D’ailleurs, il trouva particulièrement difficile de faire son deuil de la photographie, une passion qui l’habitait depuis qu’il était tout petit.

Petits défis
Tranquillement, M. Demers commença à se donner des petits défis, comme aller acheter du lait au dépanneur. Cet acte semble simple à première vue, mais devient d’un tout autre niveau de difficulté lorsqu’il est exécuté avec une canne.

«Je savais que si je me donnais un trop gros défi d’un seul coup, j’allais échouer et abandonner», raconte-t-il.

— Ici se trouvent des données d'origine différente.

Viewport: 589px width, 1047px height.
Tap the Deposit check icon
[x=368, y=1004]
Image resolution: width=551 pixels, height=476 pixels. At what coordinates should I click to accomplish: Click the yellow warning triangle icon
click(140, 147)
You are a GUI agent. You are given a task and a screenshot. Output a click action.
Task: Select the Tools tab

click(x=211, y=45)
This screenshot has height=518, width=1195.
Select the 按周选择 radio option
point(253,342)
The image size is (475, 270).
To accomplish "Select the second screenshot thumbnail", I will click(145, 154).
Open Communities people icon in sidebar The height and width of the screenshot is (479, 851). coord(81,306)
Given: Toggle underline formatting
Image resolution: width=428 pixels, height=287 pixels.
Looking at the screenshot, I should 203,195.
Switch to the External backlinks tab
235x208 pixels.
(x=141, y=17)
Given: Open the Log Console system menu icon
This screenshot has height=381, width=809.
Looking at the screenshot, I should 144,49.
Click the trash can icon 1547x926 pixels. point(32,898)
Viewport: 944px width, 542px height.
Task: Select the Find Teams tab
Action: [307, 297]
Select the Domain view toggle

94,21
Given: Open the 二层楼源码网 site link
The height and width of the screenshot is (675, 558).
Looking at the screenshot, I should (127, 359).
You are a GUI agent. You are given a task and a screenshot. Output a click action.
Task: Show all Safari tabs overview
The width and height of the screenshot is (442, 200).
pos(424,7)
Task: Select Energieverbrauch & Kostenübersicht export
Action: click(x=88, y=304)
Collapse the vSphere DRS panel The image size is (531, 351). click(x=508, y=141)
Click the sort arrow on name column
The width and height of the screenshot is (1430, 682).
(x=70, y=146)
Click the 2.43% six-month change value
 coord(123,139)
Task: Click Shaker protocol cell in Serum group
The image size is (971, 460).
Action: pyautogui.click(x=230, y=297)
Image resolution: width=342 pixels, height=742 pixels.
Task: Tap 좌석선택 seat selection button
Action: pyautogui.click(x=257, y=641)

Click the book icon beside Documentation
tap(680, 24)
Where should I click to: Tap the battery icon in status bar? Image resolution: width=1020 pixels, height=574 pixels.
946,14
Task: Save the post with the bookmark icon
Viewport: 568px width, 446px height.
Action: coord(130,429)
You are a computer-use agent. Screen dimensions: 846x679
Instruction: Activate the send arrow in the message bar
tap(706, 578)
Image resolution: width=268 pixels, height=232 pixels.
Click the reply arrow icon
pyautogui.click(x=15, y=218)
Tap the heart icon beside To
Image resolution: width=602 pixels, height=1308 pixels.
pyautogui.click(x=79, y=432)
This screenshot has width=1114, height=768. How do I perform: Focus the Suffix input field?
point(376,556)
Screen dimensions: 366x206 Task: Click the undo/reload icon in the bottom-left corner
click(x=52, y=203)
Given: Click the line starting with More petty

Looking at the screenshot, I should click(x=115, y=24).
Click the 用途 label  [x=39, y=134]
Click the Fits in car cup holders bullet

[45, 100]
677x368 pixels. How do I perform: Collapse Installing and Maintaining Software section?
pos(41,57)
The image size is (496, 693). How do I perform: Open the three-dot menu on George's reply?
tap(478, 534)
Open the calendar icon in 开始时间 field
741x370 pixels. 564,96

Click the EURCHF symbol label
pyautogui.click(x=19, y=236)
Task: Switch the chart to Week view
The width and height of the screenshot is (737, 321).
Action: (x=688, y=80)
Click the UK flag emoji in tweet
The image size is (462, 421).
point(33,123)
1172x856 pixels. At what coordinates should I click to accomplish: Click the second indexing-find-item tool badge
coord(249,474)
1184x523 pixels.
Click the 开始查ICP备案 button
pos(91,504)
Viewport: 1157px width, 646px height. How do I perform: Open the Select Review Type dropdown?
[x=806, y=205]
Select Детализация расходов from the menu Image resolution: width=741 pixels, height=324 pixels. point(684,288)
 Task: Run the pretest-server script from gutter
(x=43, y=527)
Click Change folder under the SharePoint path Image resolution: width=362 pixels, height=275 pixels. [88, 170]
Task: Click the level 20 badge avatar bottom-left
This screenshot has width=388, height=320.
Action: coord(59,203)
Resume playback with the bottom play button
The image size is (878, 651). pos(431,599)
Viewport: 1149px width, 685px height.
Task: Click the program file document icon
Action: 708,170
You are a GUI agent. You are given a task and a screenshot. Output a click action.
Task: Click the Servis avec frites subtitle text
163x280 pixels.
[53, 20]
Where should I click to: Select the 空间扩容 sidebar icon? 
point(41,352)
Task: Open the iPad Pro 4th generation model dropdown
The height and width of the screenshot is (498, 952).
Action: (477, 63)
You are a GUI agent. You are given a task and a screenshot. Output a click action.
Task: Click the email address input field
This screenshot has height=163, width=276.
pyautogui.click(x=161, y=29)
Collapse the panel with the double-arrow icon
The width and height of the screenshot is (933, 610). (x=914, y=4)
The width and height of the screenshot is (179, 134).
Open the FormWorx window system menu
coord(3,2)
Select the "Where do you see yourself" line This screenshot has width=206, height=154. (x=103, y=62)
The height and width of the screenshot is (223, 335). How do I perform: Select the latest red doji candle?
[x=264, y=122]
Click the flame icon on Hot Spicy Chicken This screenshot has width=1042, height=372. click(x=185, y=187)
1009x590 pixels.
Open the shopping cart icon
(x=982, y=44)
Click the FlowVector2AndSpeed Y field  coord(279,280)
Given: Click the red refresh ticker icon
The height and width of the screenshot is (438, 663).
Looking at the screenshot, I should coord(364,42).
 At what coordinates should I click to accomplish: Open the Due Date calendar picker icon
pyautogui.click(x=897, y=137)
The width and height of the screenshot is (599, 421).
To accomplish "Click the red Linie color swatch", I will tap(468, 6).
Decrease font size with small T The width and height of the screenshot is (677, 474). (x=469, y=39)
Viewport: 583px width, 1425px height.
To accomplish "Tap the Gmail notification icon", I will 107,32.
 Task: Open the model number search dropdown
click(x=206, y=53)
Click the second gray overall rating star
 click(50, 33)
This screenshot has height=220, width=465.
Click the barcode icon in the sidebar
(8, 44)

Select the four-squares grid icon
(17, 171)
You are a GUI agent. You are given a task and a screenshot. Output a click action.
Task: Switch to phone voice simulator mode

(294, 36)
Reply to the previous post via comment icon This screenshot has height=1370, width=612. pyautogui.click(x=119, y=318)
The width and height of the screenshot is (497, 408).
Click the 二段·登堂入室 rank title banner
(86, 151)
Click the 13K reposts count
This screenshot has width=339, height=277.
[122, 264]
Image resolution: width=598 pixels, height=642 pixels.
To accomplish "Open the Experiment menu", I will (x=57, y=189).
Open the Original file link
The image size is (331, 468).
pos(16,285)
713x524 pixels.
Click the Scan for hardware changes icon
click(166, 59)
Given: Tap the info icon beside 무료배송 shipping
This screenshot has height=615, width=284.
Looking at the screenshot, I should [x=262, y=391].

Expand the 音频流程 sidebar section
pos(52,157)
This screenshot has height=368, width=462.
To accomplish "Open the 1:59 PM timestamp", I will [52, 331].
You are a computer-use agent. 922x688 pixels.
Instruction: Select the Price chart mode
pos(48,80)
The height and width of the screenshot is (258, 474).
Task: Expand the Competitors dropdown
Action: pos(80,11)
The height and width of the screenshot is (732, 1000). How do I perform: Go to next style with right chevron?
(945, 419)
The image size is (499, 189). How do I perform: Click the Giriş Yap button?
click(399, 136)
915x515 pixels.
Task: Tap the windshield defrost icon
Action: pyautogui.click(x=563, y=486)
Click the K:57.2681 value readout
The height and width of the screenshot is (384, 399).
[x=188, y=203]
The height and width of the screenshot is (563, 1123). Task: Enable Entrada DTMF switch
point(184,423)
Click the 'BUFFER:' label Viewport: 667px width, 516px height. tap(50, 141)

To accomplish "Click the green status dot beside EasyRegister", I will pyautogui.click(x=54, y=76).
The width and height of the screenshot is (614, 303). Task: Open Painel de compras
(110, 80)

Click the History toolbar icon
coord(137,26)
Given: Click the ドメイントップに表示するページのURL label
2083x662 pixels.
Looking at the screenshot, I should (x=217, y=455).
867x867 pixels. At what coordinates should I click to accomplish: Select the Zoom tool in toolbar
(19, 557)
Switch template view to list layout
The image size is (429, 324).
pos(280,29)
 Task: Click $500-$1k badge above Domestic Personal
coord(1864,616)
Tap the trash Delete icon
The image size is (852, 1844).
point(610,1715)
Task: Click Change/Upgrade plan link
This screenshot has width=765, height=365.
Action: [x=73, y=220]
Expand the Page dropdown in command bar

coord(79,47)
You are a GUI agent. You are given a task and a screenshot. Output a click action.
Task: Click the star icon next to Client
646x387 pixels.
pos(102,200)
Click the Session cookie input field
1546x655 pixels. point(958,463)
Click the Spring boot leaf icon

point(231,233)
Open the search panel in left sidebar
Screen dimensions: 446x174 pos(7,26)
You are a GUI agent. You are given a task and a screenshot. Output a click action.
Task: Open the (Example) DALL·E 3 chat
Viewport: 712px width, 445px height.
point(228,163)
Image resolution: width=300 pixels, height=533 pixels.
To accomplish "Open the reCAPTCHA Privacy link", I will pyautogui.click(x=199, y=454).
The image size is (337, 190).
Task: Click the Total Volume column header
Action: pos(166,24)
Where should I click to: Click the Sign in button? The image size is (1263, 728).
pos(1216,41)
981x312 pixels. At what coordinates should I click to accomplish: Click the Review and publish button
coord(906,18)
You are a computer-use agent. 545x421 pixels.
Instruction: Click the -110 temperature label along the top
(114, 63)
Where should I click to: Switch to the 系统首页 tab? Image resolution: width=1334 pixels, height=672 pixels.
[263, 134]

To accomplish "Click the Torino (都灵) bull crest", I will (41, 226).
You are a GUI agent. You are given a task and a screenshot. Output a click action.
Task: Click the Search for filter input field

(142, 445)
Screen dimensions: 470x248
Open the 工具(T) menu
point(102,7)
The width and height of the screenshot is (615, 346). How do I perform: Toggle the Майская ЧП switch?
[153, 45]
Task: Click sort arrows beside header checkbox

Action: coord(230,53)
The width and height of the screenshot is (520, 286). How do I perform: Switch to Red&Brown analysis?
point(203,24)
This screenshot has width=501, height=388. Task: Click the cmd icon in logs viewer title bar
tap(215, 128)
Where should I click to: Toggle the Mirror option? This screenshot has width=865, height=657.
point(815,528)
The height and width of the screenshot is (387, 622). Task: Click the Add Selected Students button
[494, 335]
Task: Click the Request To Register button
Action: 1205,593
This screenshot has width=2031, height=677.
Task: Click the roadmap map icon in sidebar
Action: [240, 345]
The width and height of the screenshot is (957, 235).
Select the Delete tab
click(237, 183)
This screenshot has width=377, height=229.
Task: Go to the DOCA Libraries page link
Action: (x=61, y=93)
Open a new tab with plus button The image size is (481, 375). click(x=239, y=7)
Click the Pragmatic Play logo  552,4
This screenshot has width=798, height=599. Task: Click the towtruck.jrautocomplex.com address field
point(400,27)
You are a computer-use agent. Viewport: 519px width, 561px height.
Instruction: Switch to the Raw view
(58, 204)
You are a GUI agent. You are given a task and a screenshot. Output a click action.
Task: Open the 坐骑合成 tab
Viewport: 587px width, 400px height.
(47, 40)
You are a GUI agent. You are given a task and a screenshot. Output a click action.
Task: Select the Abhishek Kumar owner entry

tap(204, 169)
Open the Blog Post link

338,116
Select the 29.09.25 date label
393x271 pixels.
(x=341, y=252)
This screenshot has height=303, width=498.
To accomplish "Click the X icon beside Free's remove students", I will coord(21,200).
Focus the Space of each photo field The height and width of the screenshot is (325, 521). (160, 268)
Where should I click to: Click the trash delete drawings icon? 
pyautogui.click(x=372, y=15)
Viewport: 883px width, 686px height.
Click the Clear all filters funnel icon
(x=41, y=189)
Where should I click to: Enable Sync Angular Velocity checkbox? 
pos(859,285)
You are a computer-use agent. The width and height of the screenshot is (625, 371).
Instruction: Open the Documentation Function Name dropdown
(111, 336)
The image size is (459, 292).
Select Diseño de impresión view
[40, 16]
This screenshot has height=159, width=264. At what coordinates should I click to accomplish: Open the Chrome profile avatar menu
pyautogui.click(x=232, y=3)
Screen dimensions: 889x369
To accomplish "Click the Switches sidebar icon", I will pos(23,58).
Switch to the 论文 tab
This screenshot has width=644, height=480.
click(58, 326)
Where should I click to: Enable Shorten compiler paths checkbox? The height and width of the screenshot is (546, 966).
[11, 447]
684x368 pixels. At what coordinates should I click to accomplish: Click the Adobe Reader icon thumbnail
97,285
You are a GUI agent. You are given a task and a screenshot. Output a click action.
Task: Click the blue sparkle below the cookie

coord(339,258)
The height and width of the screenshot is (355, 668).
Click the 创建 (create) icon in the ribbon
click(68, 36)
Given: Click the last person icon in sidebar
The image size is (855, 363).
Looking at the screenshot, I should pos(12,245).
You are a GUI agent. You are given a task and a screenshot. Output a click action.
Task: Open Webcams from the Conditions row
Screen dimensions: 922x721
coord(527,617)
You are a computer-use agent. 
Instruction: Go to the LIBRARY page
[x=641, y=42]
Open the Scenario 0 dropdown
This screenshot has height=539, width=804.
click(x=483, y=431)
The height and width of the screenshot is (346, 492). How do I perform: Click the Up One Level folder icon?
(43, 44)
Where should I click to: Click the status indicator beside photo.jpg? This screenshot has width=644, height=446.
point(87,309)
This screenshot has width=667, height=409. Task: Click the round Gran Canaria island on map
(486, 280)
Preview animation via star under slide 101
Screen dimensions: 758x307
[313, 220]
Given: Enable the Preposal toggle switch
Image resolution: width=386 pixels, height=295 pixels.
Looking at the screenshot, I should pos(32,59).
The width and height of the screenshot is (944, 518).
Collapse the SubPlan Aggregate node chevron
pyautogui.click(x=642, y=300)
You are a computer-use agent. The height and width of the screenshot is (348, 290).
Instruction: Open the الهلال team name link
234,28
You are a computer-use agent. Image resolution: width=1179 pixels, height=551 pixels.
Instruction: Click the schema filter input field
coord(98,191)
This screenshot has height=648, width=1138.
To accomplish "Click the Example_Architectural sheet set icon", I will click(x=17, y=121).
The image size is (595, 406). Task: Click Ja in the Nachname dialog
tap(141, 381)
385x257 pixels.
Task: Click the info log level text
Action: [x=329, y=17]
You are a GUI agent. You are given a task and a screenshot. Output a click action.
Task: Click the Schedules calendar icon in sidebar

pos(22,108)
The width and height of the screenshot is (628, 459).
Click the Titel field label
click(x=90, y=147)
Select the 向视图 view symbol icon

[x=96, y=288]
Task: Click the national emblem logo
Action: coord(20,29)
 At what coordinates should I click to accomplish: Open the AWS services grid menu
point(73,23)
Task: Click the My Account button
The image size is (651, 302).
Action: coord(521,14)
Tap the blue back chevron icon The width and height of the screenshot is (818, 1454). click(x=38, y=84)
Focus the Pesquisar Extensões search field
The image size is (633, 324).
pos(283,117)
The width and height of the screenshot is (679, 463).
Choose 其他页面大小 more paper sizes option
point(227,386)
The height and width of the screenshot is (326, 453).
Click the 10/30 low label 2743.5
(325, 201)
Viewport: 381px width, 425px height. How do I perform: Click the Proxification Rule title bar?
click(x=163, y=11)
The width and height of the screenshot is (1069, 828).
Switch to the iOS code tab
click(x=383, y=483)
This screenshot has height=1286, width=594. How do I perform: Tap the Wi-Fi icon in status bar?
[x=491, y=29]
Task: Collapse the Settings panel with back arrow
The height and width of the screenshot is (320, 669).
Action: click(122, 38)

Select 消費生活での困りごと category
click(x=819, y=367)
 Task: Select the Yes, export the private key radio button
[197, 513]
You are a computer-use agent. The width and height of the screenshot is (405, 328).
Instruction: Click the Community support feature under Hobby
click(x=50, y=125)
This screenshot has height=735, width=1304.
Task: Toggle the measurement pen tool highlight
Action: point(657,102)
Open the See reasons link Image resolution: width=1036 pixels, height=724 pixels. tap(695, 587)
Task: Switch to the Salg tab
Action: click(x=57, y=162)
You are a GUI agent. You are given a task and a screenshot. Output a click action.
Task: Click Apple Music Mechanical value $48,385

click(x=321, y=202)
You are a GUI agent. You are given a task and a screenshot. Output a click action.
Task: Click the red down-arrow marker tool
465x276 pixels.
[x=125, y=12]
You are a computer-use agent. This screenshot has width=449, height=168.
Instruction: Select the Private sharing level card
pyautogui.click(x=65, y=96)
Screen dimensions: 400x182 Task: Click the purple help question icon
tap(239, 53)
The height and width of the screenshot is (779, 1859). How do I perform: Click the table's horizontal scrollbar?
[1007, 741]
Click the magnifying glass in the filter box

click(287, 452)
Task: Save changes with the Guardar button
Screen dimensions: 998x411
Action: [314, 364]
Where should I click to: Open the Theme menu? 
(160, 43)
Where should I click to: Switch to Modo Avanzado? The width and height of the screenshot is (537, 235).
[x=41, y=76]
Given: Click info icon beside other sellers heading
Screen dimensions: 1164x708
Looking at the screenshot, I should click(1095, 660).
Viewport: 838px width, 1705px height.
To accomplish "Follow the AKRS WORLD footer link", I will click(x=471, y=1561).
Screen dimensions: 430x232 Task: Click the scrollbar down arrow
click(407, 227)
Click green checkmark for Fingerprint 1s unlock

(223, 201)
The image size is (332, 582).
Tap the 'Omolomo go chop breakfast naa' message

Puis, il recommença à prendre les transports en commun, à faire du karaté et retourna même sur les bancs d’école après plusieurs années d’arrêt afin de compléter un baccalauréat en affaires publiques et communautaires à l’université Concordia. Son objectif était alors de travailler pour l’organisme qui l’avait tant aidé à composer avec sa déficience visuelle.

Déstigmatisation
Malgré toute la persévérance dont il a fait preuve, David avoue qu’il s’est rendu jusqu’ici grâce à l’aide d’INCA, qui soutient les personnes non voyantes.
«J’ai suivi un groupe d’entraide psychosocial, ce qui m’a donné un énorme support moral. Mais, ce qui m’a le plus aidé, c’est la formation en technologie adaptée, ce qui me permet aujourd’hui de travailler comme n’importe qui d’autre», explique-t-il.

Grâce à un logiciel particulier qui lui permet d’agrandir son écran d’ordinateur jusqu’à dix fois sa taille normale, une montre en braille, des écouteurs spéciaux qui lui permettent d’entendre le trafic tout en écoutant les indications de son GPS, un téléphone qui parle, un lecteur de billets de banque et bien d’autres objets adaptés pour les non-voyants, M. Demers peut vivre pratiquement comme avant.

D’ailleurs, maintenant qu’il occupe le poste de dirigeant, il s’est donné comme mission de prouver à la population qu’une personne aveugle peut être une personne normale.

«Je considère avoir eu beaucoup de succès malgré ma perte de vision et je veux m’assurer que ceux qui vivent la même réalité que moi aient aussi la confiance, les outils et les opportunités dont ils ont besoin pour s’épanouir», déclare-t-il.

S’impliquant au sein de l’organisme depuis plus de cinq ans, M. Demers convoitait la direction. Il a tout d’abord siégé au conseil consultatif puis a agi à titre d’ambassadeur. Il a également été le porte-parole d’INCA, ce qu’il demeure à ce jour, étant à la tête de l’organisation.